A Labour MP warned Sir Keir Starmer will face the “mother of all rebellions” unless he backtracks on slashing benefits. Left-winger Richard Burgon made the comment on social media following a question on the topic at Prime Minister’s Questions.
It comes after the Government yesterday unveiled £5 billion of welfare cuts as a Labour civil war rages over the issue. Mr Burgon said on X: “The Prime Minister was unable to answer a simple question today about why a disabled person who needs help to eat, wash and manage toilet needs could no longer get personal independence payments under his proposals. The Government must drop this cruel proposal or it’ll face the mother of all rebellions.”
Sir Keir had insisted that the current benefits system is “morally and economically indefensible” in response to a question from SDLP MP Colum Eastwood at PMQs.
Mr Eastwood said: “A lady came to see me recently who needed help, she had a disability. It meant that her children have to cut up her food, they have to help her wash between the waist, they have to supervise her when she goes to the toilet.

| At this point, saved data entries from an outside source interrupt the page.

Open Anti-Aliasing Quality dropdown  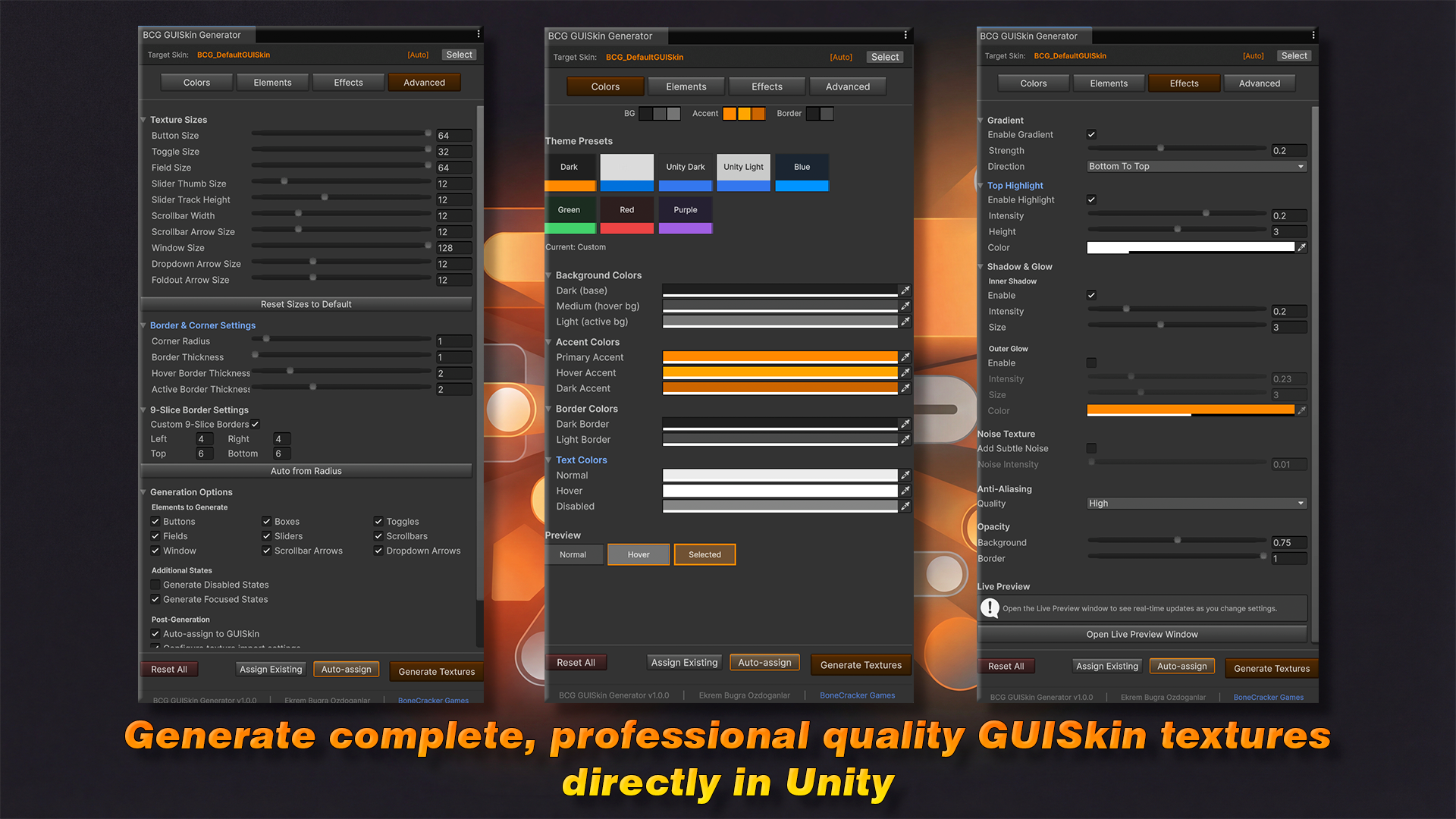(x=1196, y=503)
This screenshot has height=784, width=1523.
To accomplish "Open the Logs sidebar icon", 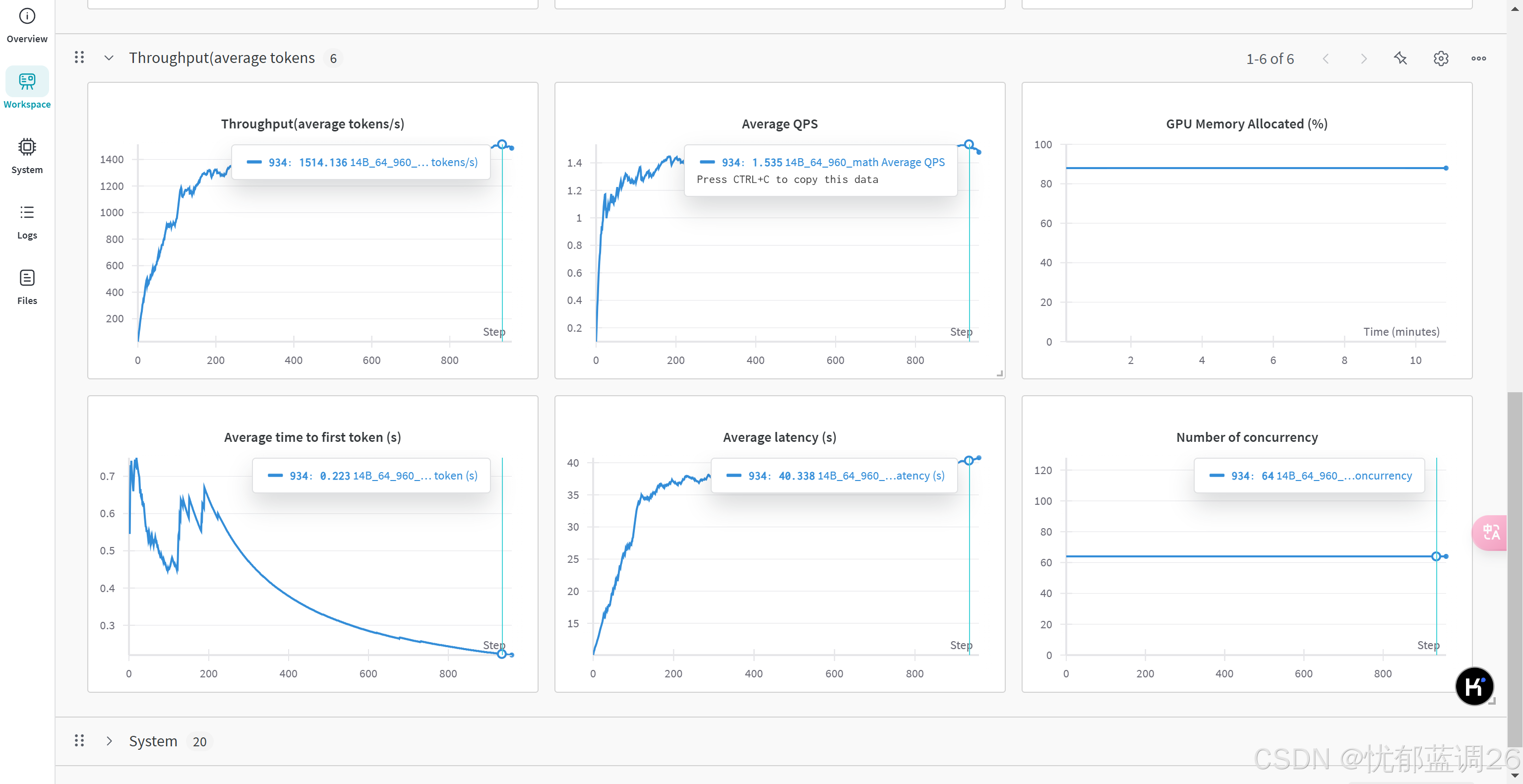I will [x=27, y=212].
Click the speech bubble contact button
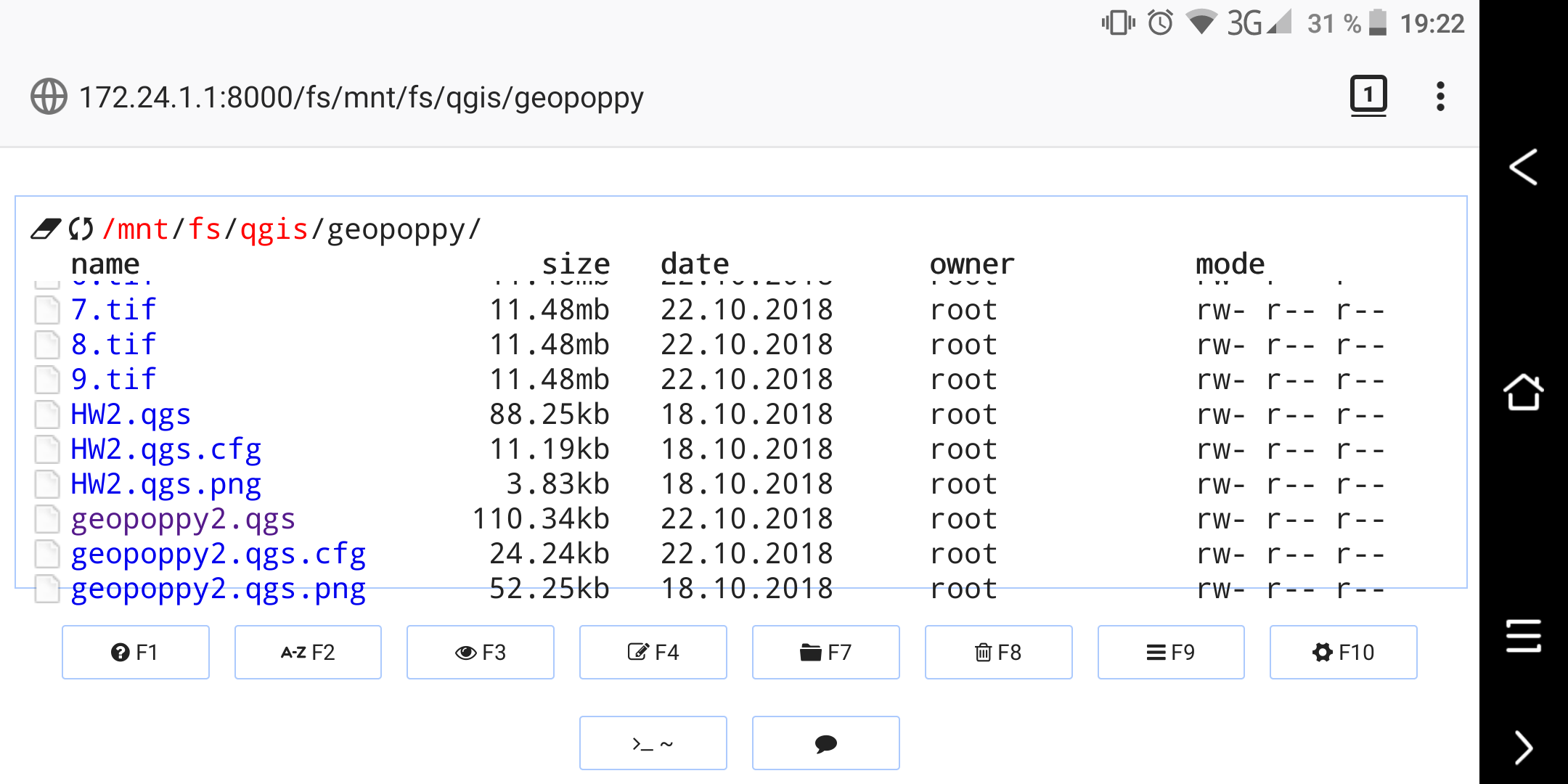 point(825,743)
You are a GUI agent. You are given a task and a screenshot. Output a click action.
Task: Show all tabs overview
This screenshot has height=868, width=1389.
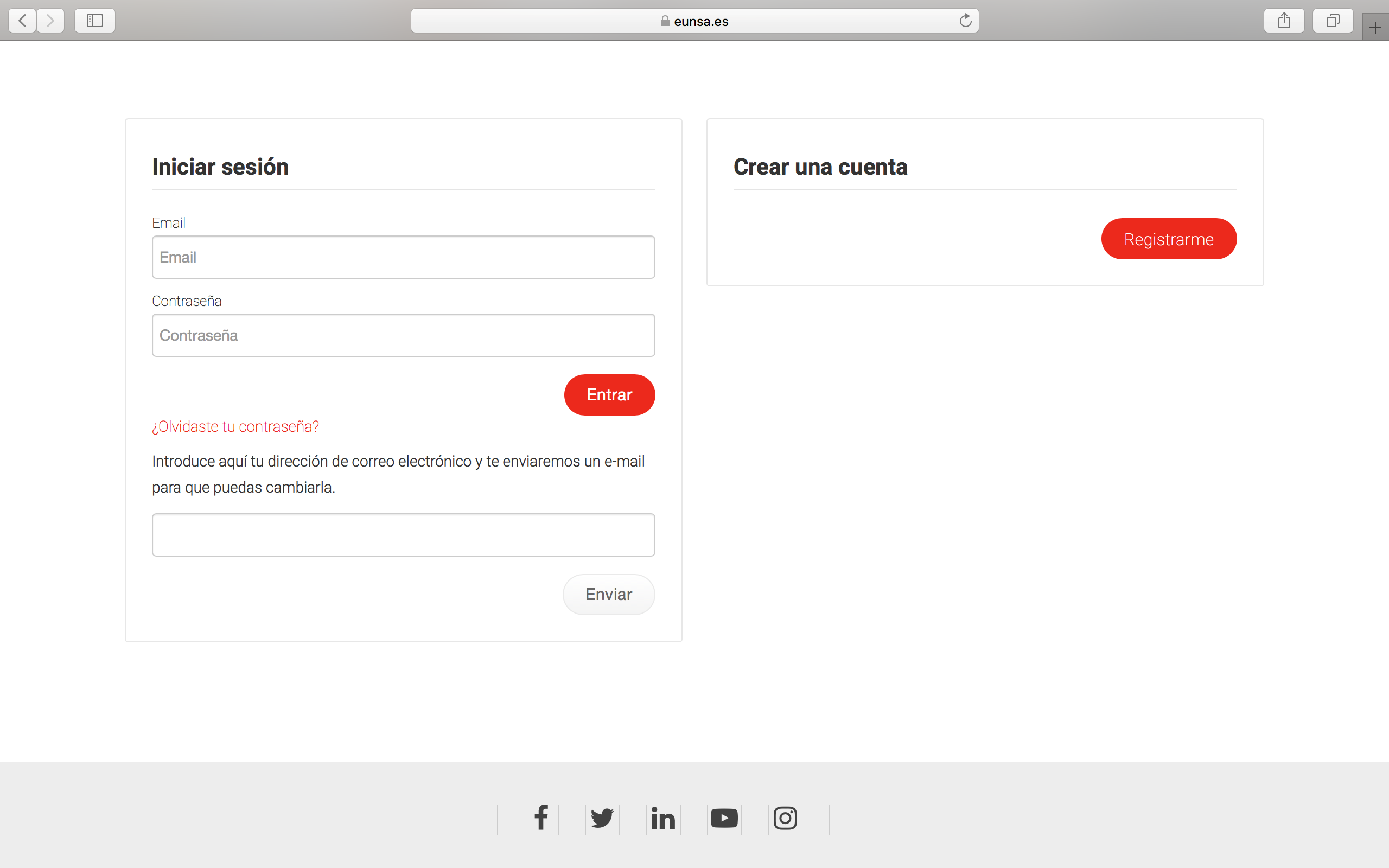pos(1333,21)
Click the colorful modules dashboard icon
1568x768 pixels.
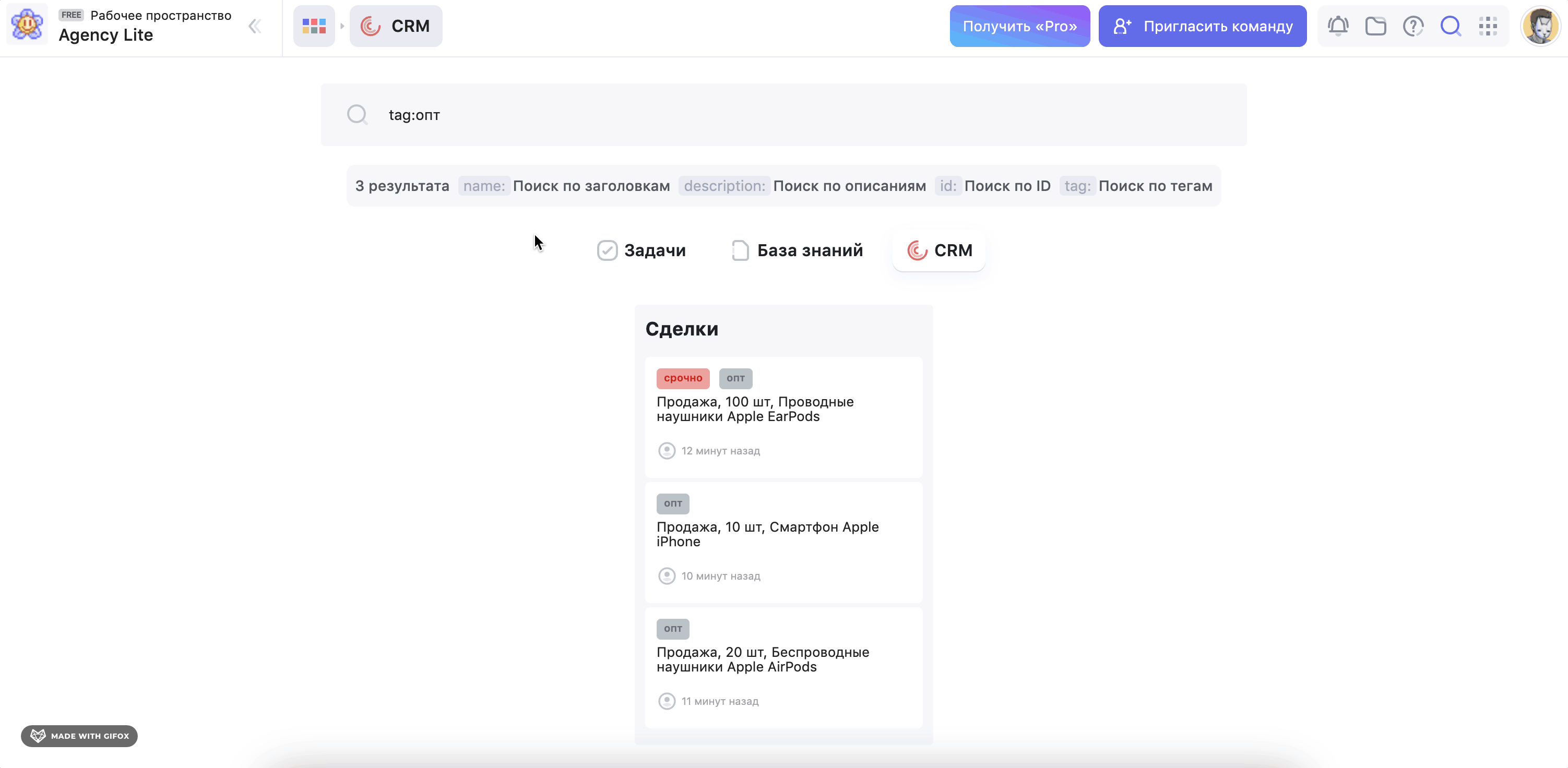[x=314, y=26]
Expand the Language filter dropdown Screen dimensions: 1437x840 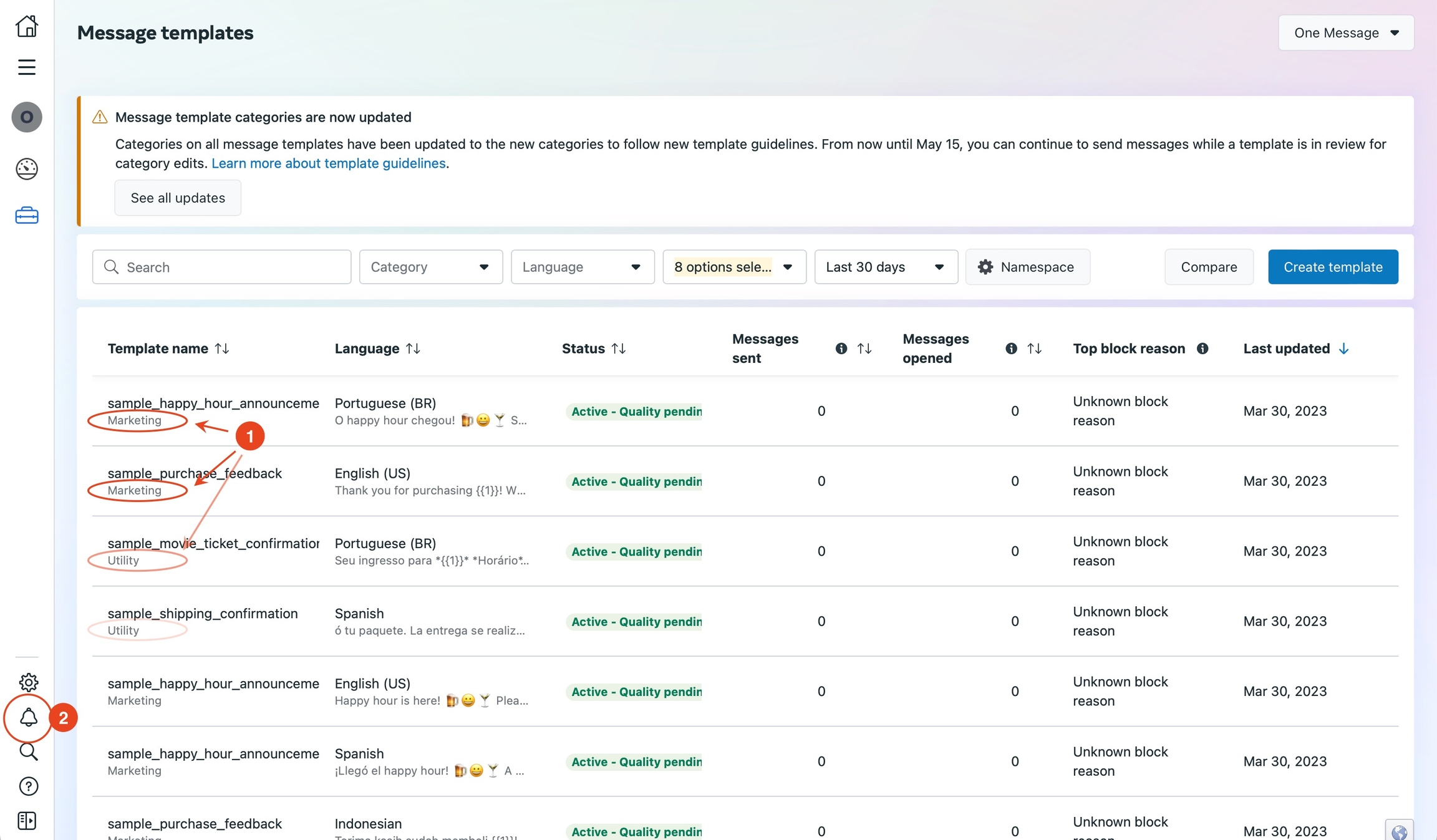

“Under the Tory welfare system we were able to get that lady on PIP. Under the Prime Minister’s new proposed system she will get zero, nothing.
“And after 14 years of the Tory government and many of us wanted to see the back of them, can the Prime Minister answer one question – what was the point if Labour are going to do this?”
Sir Keir replied: “I have lived with the impact of a disability in our family through my mother and brother all my life. I do understand the human impact of this. But the current impact is morally and economically indefensible and we’re right to reform it and nobody should be defending the broken status quo.
“We are proceeding on three principles that if you can work you should work, if you need helping to work the state should help you not hinder you, and if you can never work you must be supported not protected. They are the right principles but we can’t leave the current system as it is.”
A tightening of eligibility for personal independence payments (Pip), a benefit aimed at helping those with disability or long-term illness with increased living costs, was among measures unveiled yesterday.